→ **Exercise inputs**:
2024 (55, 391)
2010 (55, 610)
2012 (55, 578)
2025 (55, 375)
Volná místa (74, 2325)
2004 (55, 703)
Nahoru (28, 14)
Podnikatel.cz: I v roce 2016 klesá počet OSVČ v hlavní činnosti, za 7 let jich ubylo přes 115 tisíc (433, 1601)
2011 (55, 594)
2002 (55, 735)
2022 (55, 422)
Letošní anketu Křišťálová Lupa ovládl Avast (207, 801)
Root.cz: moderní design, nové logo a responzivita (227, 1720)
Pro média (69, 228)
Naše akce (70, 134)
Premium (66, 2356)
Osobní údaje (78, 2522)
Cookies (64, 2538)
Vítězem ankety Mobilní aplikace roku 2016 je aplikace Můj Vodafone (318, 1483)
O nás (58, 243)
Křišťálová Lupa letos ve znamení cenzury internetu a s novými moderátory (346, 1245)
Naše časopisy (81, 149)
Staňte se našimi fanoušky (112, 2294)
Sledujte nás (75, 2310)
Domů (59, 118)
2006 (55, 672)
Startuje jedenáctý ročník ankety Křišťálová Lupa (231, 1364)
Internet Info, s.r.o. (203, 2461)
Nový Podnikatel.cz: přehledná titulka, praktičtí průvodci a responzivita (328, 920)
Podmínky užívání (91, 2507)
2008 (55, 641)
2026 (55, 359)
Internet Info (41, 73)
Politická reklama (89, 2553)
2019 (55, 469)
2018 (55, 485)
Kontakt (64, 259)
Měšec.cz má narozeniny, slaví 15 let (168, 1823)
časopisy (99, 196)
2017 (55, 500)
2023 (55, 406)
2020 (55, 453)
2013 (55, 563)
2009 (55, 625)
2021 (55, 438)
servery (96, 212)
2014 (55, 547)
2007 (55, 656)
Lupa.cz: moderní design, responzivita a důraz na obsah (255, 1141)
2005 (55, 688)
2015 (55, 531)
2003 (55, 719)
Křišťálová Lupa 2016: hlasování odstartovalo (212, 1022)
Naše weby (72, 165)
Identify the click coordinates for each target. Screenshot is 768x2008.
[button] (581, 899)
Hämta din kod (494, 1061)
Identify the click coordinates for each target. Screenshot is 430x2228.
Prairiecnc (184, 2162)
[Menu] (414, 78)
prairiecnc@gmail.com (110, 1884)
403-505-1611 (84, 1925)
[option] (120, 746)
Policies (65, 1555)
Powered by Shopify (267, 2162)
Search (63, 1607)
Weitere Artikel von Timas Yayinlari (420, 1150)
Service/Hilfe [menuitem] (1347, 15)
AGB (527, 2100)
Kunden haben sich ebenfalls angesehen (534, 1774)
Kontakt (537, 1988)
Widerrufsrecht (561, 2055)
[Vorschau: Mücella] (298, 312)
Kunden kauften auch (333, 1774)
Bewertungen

→ **What this task involves**:
Please report how many lines in the listing above contain the word "design", and give nothing but the number.

→ **Solution for this task**:
2